紳士な若頭の危険な狂愛
マンションを出て、上を見上げる。
首を真上にしてもおそらく美東さんがいただろう部屋はわからない。
二週間ほど前、美東さんはこのマンションを出て行った。
おそらく私がここに来て早々に出て行くことにしたのだろう。
ここにくれば彼に会える、また違う関係がスタートするような気持ちで浮かれていた。
だが、彼は私から離れる決断をとっくに下していた。
「私を助けて、部屋まで入れてくれたのに」
涙は出ない。
突然心が空っぽになったようだ。
美東さんに出逢って恋に落ち、寂しかった心が満たされていく事はどれだけ幸せだったか。
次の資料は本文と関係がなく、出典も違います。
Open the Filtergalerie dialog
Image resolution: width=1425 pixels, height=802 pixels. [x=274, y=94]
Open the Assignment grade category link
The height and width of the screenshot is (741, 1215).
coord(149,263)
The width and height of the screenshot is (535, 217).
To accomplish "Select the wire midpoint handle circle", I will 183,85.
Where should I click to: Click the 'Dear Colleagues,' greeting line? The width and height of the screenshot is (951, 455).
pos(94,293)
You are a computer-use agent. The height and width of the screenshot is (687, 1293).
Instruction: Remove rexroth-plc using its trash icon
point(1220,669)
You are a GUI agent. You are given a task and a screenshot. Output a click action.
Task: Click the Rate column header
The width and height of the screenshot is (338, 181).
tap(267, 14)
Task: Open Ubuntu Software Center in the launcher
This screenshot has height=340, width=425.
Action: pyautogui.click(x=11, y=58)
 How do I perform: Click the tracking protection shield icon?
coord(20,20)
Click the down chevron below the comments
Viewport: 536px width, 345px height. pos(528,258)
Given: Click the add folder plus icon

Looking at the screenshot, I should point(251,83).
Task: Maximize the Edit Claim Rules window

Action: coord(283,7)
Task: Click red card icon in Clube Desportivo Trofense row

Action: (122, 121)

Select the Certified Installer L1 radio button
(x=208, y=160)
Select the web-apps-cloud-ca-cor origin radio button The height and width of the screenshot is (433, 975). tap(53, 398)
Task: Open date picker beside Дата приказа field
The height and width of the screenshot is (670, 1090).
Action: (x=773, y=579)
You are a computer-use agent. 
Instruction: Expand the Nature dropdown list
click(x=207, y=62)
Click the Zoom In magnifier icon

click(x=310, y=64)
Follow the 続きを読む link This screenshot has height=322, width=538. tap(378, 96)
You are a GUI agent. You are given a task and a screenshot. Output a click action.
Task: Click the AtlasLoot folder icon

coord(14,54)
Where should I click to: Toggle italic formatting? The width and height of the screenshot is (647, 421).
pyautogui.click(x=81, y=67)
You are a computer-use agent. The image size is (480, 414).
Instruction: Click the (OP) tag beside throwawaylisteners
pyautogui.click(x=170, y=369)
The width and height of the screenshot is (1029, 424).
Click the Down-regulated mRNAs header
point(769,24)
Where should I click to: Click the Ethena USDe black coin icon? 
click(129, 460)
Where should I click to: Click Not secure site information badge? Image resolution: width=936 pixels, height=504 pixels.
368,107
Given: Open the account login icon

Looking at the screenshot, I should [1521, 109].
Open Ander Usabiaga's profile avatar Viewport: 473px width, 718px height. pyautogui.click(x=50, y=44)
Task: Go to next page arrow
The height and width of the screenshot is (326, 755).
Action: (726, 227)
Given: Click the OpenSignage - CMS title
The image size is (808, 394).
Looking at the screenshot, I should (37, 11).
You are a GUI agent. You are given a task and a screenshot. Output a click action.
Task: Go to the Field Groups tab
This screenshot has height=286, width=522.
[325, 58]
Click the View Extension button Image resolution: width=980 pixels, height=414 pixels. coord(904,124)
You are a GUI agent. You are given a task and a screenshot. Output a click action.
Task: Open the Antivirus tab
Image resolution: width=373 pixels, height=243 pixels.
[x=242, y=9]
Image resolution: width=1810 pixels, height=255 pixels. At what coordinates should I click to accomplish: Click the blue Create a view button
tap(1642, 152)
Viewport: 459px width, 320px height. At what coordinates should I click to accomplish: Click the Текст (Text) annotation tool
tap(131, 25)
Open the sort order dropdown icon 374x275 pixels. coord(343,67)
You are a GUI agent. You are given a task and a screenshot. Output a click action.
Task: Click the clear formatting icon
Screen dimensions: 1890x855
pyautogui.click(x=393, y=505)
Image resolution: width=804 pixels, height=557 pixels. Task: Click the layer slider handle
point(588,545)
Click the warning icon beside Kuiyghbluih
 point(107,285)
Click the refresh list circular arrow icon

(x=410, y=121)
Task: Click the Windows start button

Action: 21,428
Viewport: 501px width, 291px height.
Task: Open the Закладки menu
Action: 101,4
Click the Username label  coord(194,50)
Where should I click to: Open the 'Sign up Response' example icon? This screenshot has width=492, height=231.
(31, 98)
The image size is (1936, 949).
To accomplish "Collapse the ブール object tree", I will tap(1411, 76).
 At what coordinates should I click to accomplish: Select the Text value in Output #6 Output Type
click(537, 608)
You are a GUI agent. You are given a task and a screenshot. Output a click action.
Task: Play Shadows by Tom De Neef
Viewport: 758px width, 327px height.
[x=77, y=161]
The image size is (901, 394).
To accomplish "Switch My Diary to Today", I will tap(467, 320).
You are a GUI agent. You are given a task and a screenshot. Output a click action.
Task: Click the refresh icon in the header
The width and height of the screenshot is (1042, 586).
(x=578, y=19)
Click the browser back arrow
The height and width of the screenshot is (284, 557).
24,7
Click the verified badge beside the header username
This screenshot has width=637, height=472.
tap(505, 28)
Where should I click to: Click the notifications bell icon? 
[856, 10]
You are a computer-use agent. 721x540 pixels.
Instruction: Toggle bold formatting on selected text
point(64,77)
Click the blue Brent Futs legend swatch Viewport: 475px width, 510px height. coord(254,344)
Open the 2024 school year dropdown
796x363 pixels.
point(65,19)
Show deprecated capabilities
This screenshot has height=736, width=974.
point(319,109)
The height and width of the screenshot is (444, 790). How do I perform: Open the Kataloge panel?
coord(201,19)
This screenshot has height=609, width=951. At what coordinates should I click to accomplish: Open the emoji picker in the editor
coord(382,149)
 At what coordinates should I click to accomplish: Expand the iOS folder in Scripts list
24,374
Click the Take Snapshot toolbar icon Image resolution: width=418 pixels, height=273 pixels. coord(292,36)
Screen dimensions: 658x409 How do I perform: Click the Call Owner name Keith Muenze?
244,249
その為に社長に嘘をついて、会える今日を楽しみにしていたのに。
住所を知っているから、鍵もあるからと電話番号など聞こうということも思い浮かばなかった。
だけどそのツケが今来ている。
もう美東さんがいる場所がわからない。
あの繁華街でどこが藤代組の管轄なのかもわからないのに。
未練たらしくマンションエントランスが見える小さな公園で、ベンチに座り待っていた。
もしかしたら迎えに来てくれるのではと言う淡い期待も、数時間経てば消え失せる。
ずっとベンチに座ったままでしわくちゃになったワンピースのスカートがなんだか自分の心のようだと思いながら、重い足取りで駅へ向かった。